:: Work instruction ::
Write down the lines exactly as they appear, from the one that contains "Task: Open the" through the final line of the records, so that both ends are kept and no pictures come along.

Content starts

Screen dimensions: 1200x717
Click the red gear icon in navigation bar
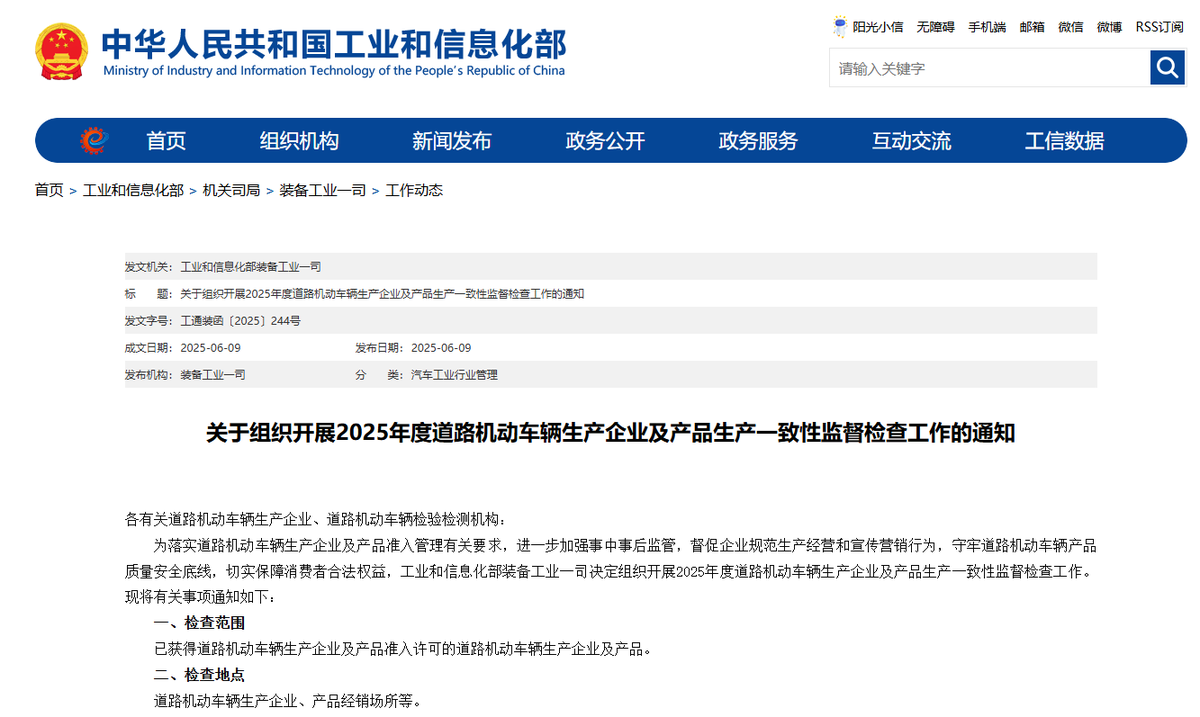tap(95, 141)

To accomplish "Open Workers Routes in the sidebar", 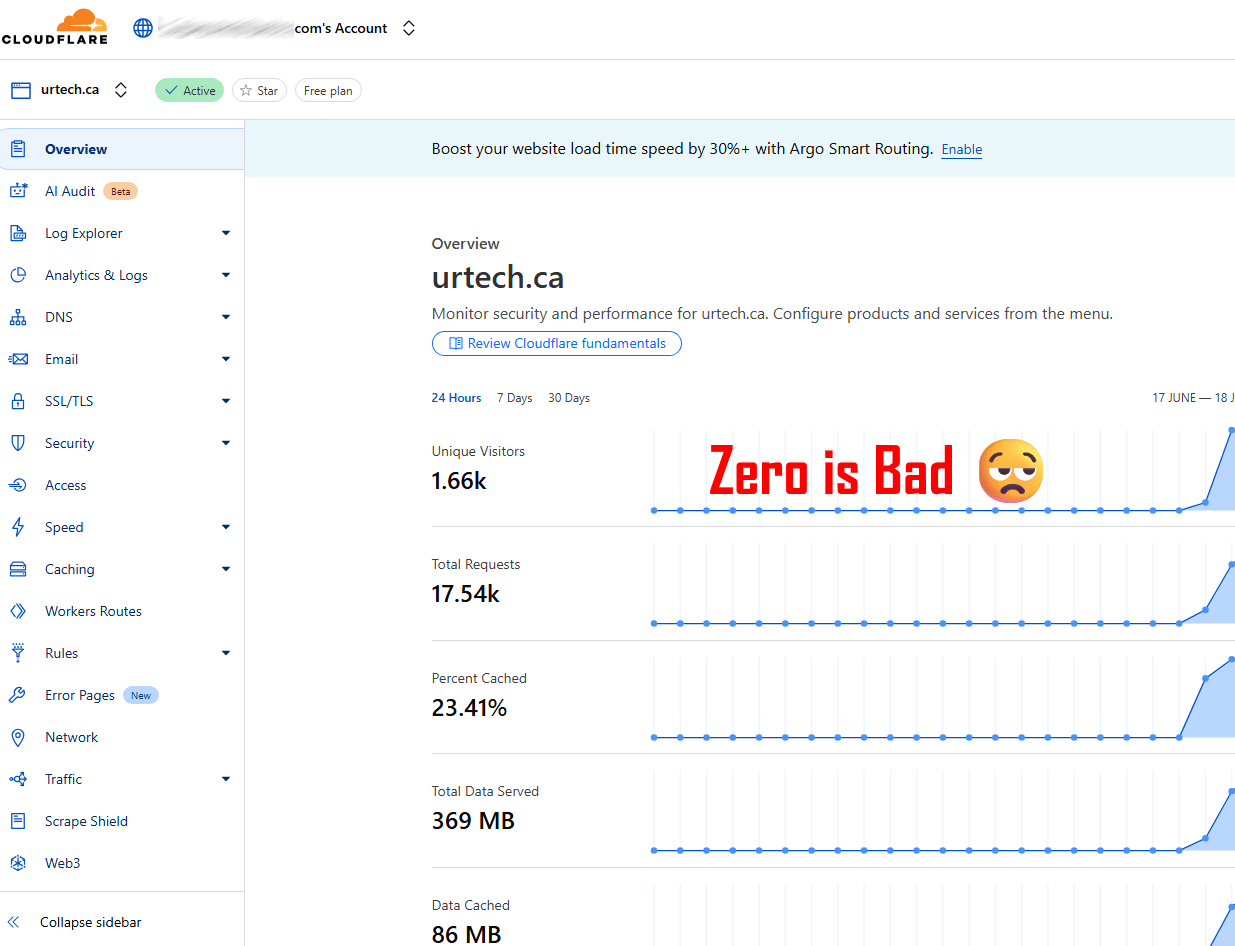I will [93, 611].
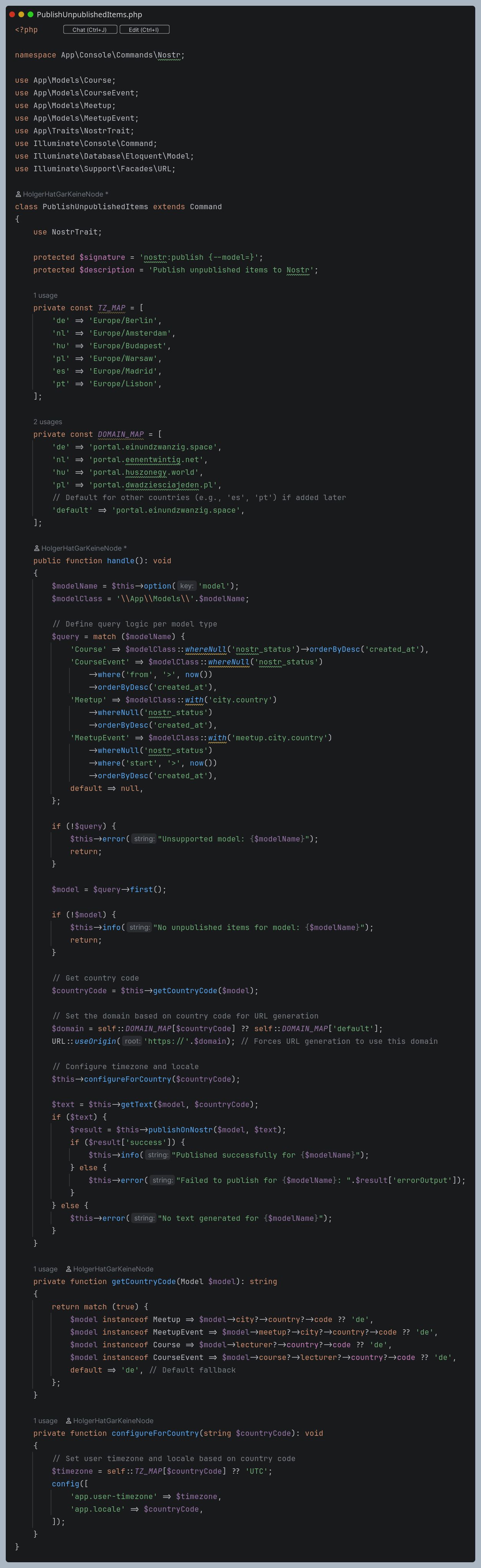Click the Edit (Ctrl+I) button
Screen dimensions: 481x1568
(x=144, y=30)
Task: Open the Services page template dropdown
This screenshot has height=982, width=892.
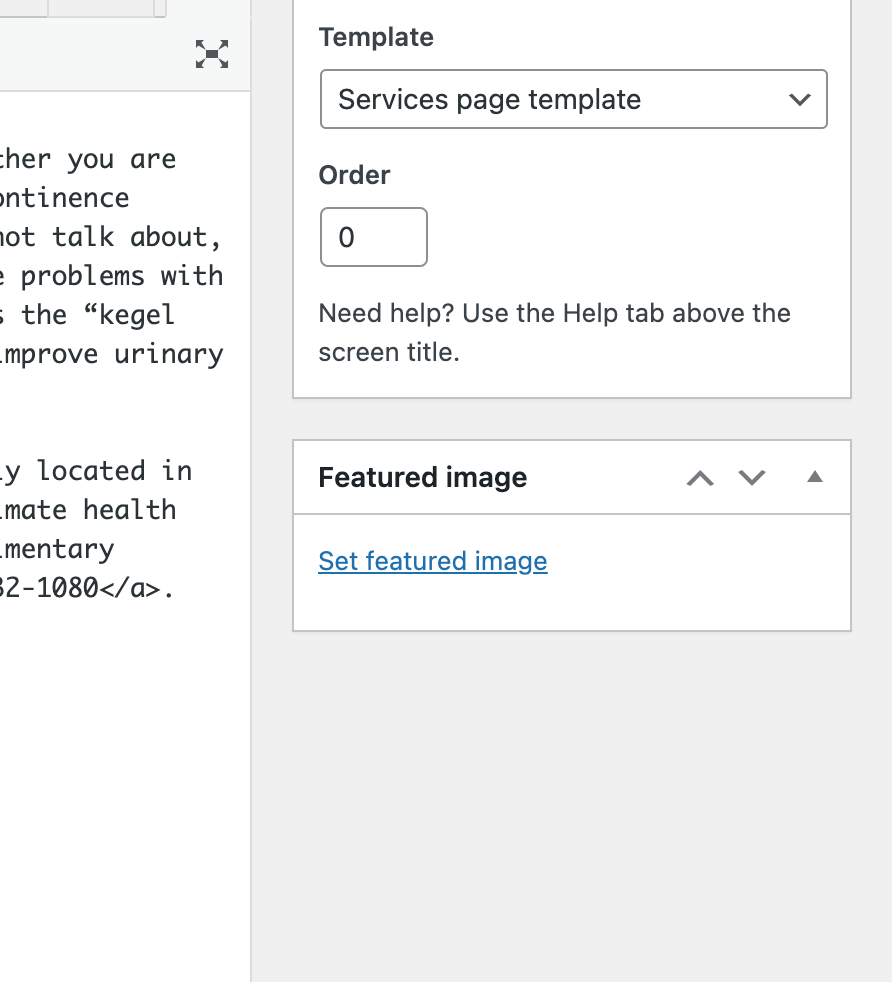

Content ends

:: Solution ::
Task: Open the Services page template dropdown
This screenshot has height=982, width=892.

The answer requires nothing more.